After logging into mail server I have checked “htop” for signs of overload. Situation seemed normal as the server had 2% CPU usage, and less than 1% memory usage. I have assumed that since physical loads on the server were negligible this must not be the cause. However, I still haven’t rooted out the I/O load on the server, but left it for checking later. Checking current physical loads confirmed that buffers are probably not full, but I couldn’t dismiss it for now.
The next step was to ensure that the mail server wasn’t under DOS attack. Quickly checking “netstat” confirmed that indeed there are too few connections to the SMTP service so the network socket pool would be exhausted by the system. Especially when taking into account that IMAP service was working nominally.
So the last thing to check was the Postfix mail server application itself. Since “htop” didn’t tell me it’s overloaded I have began checking if the mail queues are not overloaded. I have issued “mailq” and then “qshape.pl” commands, which told me that mail queues are almost empty. So they were not the cause of the problem.
There was one last thing to check which was the I/O load on the Postfix application. I have issued “iotop” command and observed it for a while. It seemed that one of the Postfix child processes was generating unusually high amount of I/O writes to disk. So I have issued “tail -f /var/log/mail.info” to watch for any errors and immediately I have found the cause for this problem. Postfix was writing heavy amounts of debugging data to the mail log.

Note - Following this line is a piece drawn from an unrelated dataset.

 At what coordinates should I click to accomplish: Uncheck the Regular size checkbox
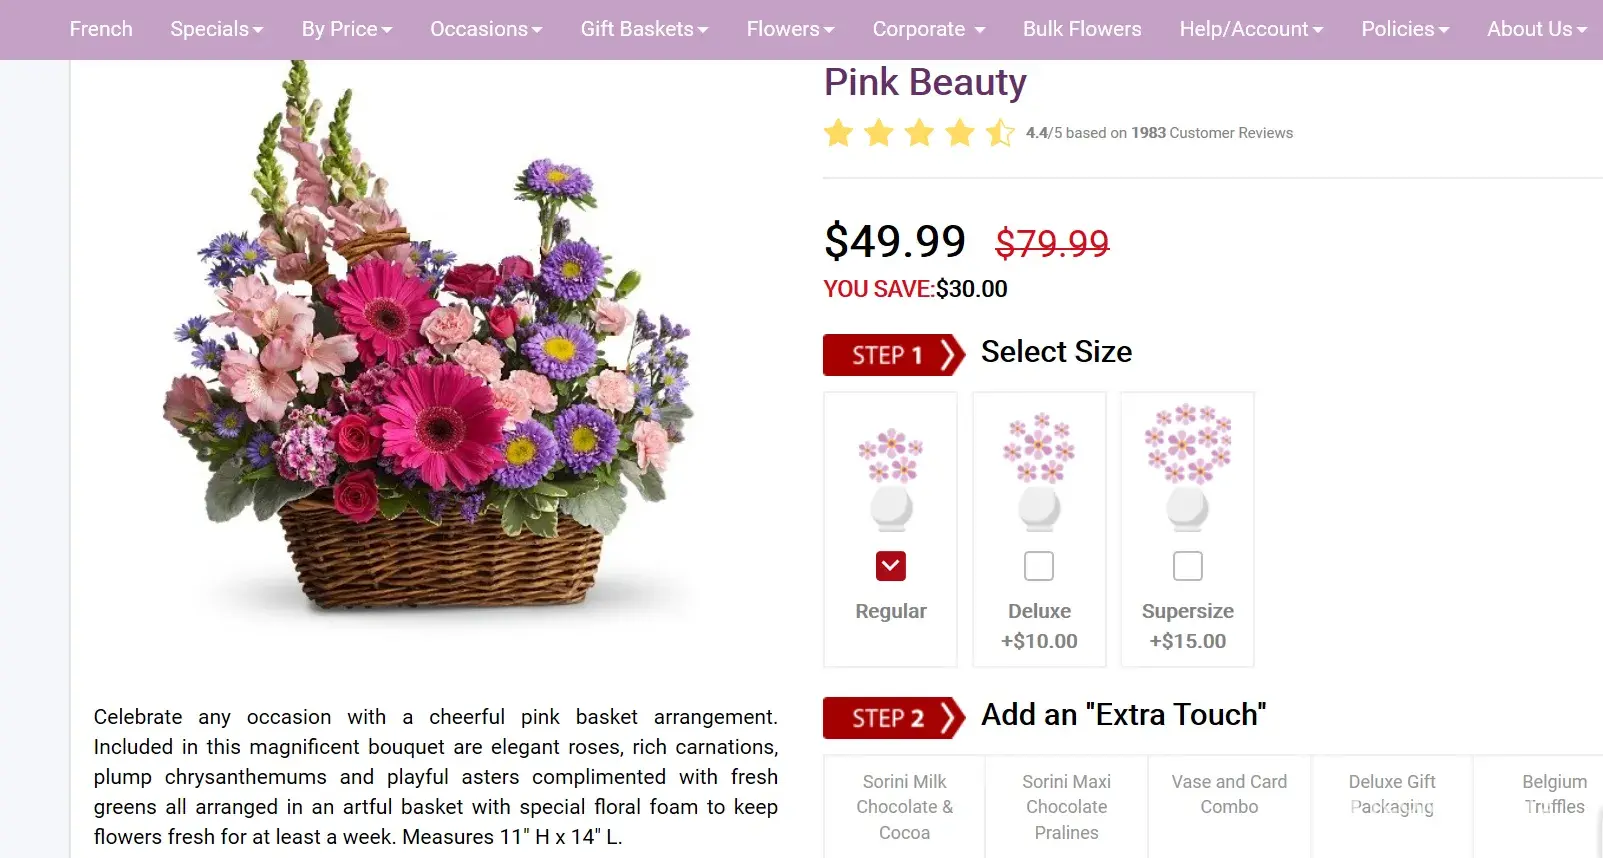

Now I knew that I must have screwed the configuration of /etc/postfix/main.cf. Quickly browsing through the configuration file told me that I had set “debug_peer_level = 3” and “debug_peer_list” option value had been set to my home computer IP address. Setting debug_peer_level back to 2, commenting out “debug_peer_list” and restarting Postfix resolved the problem.
It seemed that I have forgotten to remove debugging options within the Postfix server configuration when I had to debug some other issue with mail server previously. 🙂
Anyway. I hope this little tutorial may some day help someone. ’till the next time folks!